Version Control
Version Control refers to the systematic management of changes to source code, configuration, infrastructure definitions, and related artefacts using tools such as Git. It is foundational to enabling collaboration, traceability, continuous integration, and delivery automation.
Level 1 – Initial (Ad Hoc)
Version control practices are inconsistent or non-existent.
Teams may use local file systems or ad hoc methods (e.g. shared drives, manual backups) to manage changes.
Source code, configuration files, and infrastructure changes are often made manually, without history or traceability.
- No standard version control system in place
- Code and configuration changes are sometimes lost or overwritten
- Recovery from defects or incidents is slow and error-prone
- Collaboration is difficult due to lack of visibility or coordination
Level 2 – Managed (Emerging Practice)
A version control system (e.g.

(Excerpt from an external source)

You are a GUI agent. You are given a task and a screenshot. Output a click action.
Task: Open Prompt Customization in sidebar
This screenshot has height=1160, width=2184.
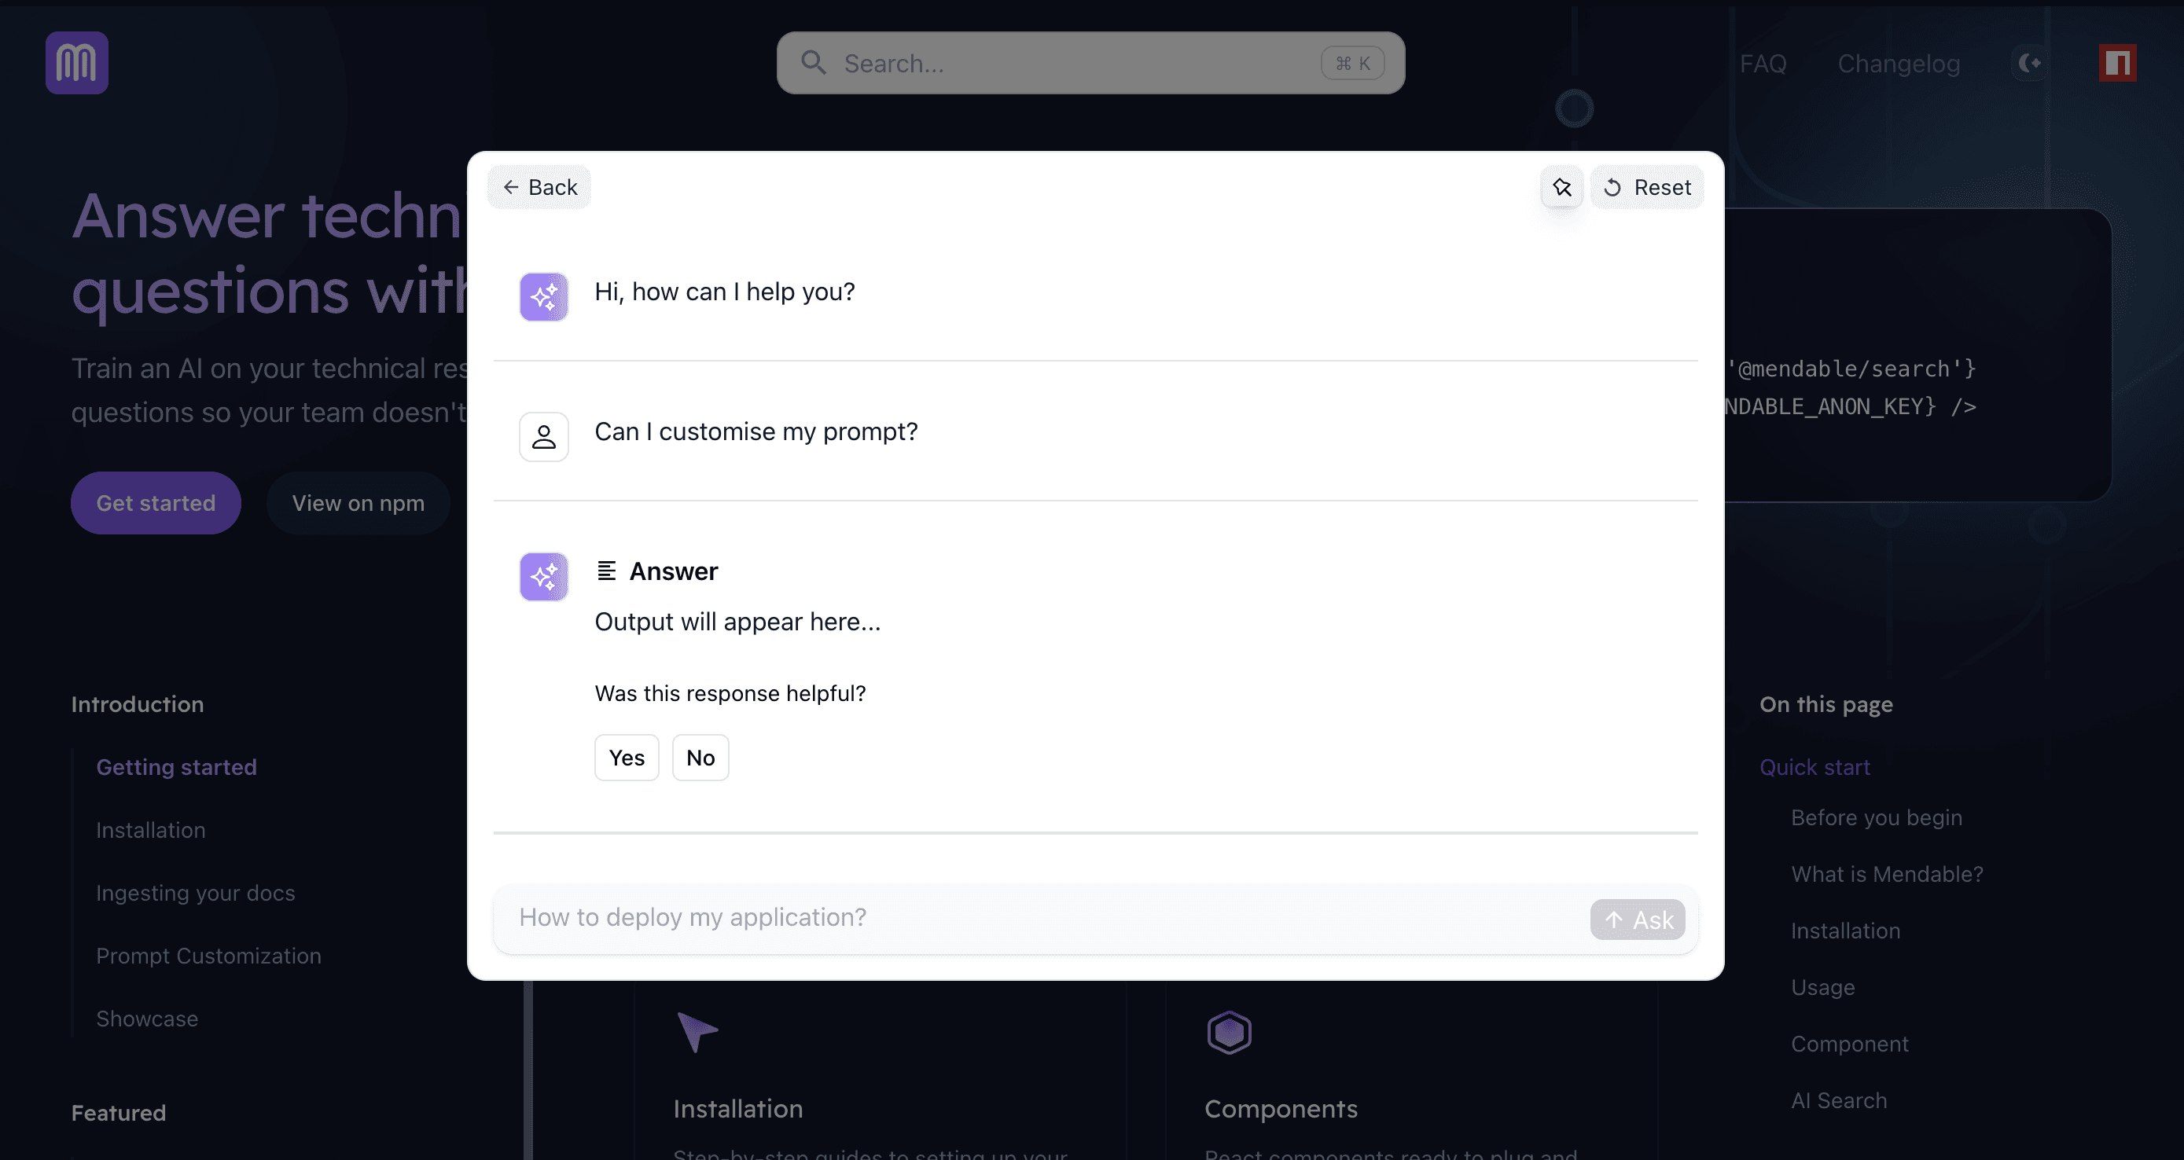coord(209,956)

Git, SVN) is used by most teams, but adoption and discipline vary.
Version control is primarily used for source code, while other artefacts (e.g. infrastructure, docs) may be unmanaged or updated manually.
- Basic branching and committing practices exist but are inconsistent
- Limited use of pull requests or peer review
- Some teams tag or label releases, but it's not standardised
- Merge conflicts are common due to long-lived branches
Level 3 – Defined (Standardised)
Version control is adopted consistently across the organisation.

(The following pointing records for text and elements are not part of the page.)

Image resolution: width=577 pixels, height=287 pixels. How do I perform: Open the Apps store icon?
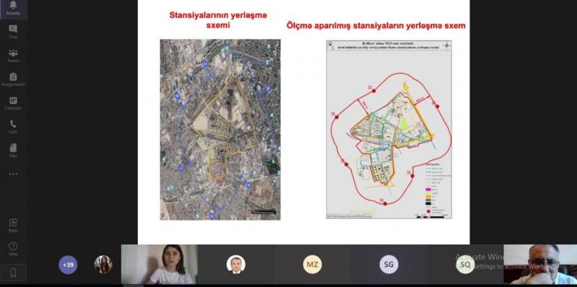pyautogui.click(x=13, y=225)
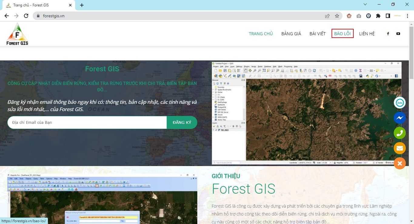Open the Facebook page icon in header

388,34
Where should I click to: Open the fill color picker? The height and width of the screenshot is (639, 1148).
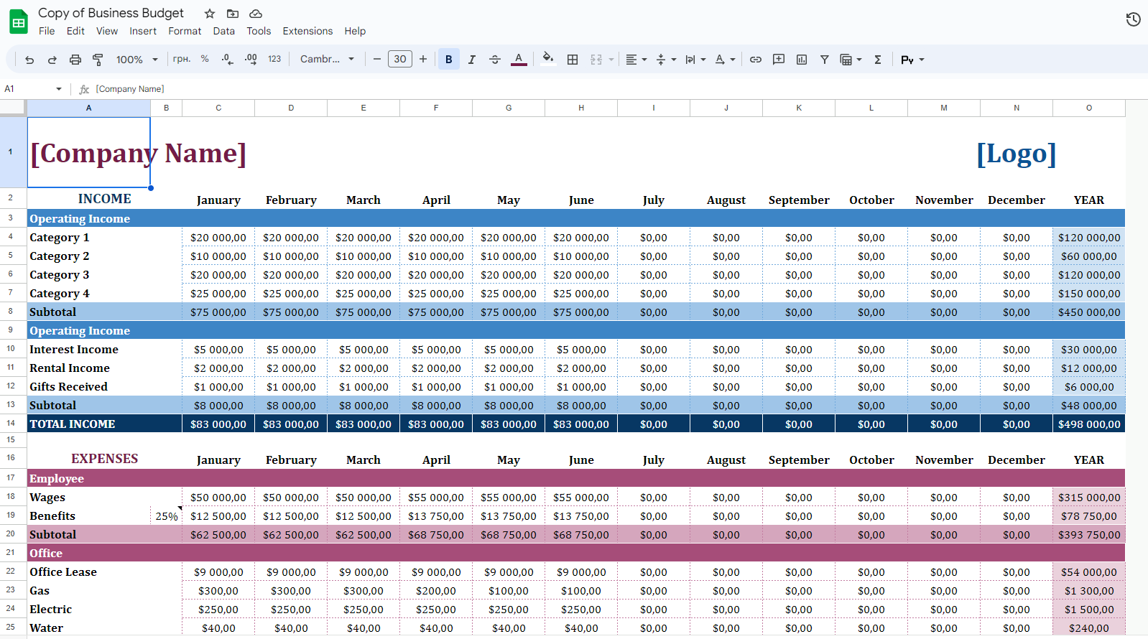pos(547,60)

All engineering artefacts — including code, infrastructure definitions, configuration, and documentation — are managed in version control.
Standard practices are documented and followed by all teams.

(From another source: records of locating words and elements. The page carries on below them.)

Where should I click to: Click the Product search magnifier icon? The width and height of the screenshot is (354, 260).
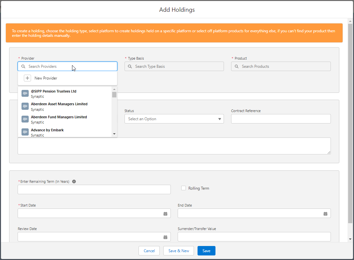(x=237, y=66)
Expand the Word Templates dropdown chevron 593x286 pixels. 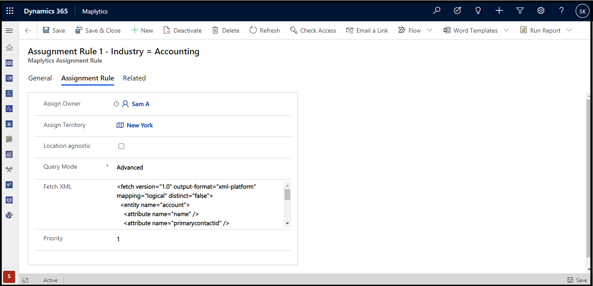click(506, 30)

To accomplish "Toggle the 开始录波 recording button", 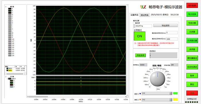I will [140, 55].
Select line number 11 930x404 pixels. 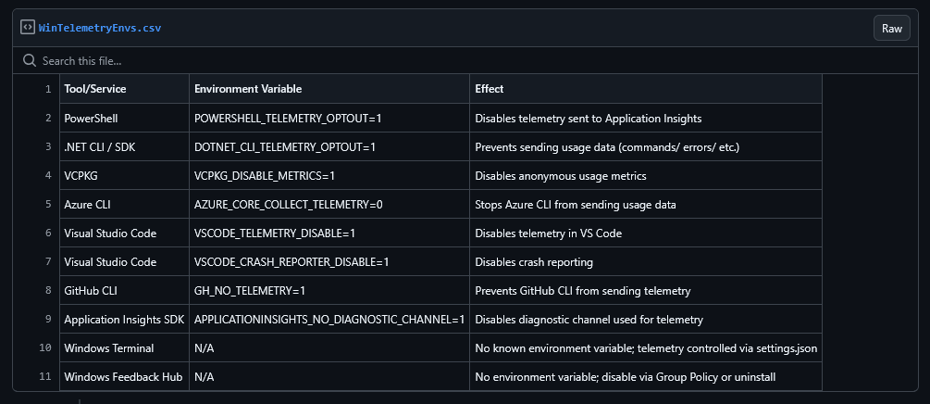(46, 377)
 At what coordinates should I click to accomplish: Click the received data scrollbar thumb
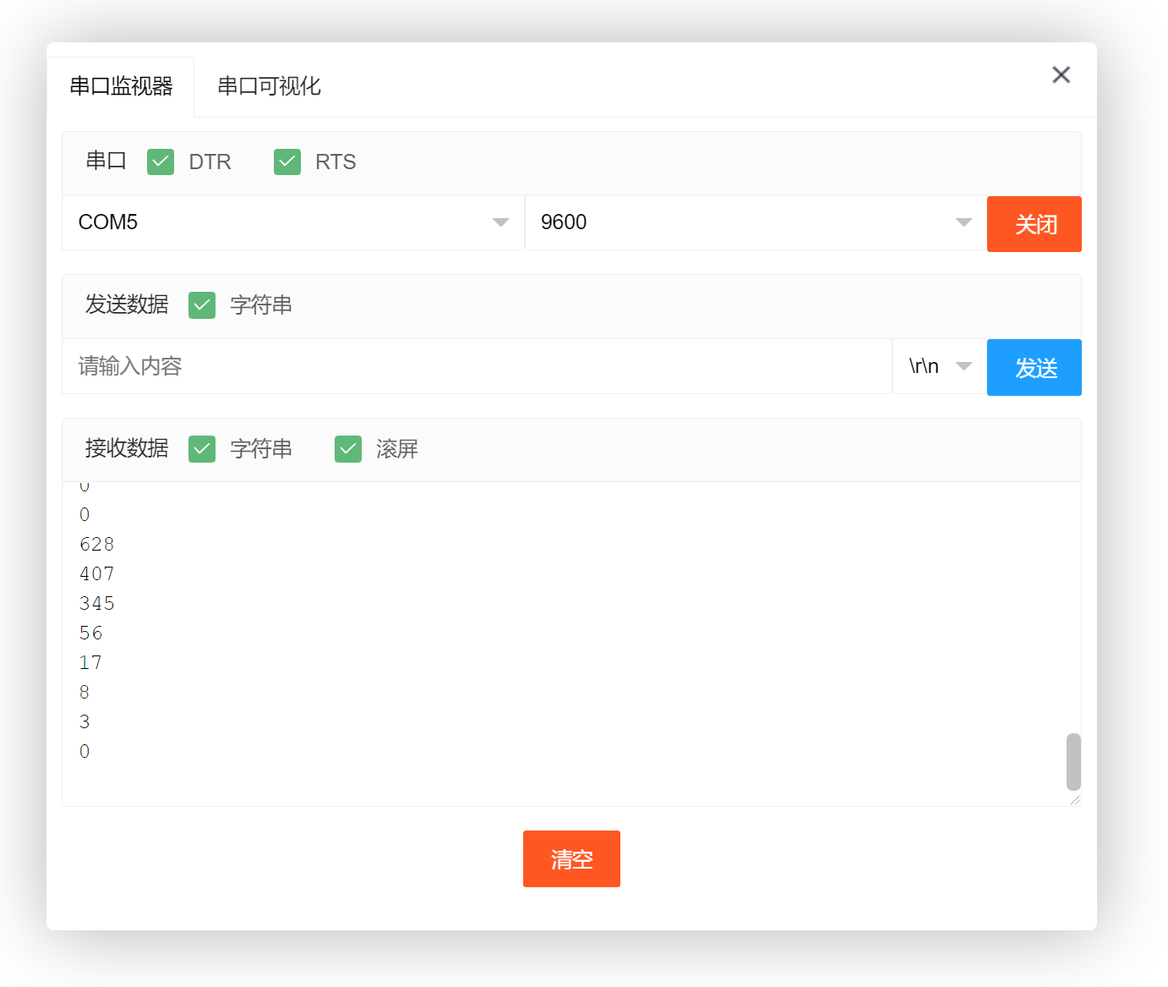click(x=1073, y=761)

- Short-lived branches or trunk-based development is encouraged
- Pull requests and peer reviews are standard practice
- Commit messages follow agreed conventions
- Release versions are tagged and traceable
- Infrastructure as code is committed and reviewed alongside application code
Level 4 – Quantitatively Managed (Measured & Controlled)
Version control practices are monitored, measured, and optimised across teams.
Metrics are used to evaluate the speed, quality, and efficiency of collaboration and delivery.
- Commit frequency, PR cycle time, and change failure rate are tracked
- Teams monitor branching strategies and adjust for delivery velocity
- Review quality and responsiveness are measured
- Policies enforce consistent use of code ownership and mandatory approvals
- Version control data informs change management and auditability
Level 5 – Optimising (Continuous Improvement)
Version control is deeply embedded in engineering workflows and continuously improved through experimentation, automation, and community feedback.
It supports the entire delivery system — enabling fast, safe, and auditable change across software and infrastructure.
- All code, configuration, infrastructure, and pipeline definitions are versioned
- Repositories are structured for discoverability, reusability, and autonomy (e.g. mono-repos, inner sourcing)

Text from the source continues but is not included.